ACTION ITEM: Reproduce nothing but the lines from the one containing "Quantity (95, 796)" to the end of the records below, each exactly as written.

Collected data entries
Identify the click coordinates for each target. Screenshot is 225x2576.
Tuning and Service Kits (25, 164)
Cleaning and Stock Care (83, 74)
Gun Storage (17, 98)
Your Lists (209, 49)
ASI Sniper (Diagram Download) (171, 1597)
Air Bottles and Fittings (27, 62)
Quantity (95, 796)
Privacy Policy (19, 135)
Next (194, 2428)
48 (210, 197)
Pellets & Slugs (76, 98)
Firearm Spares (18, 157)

OUTPUT:
Quantity (95, 796)
Privacy Policy (19, 135)
Next (194, 2428)
48 (210, 197)
Pellets & Slugs (76, 98)
Firearm Spares (18, 157)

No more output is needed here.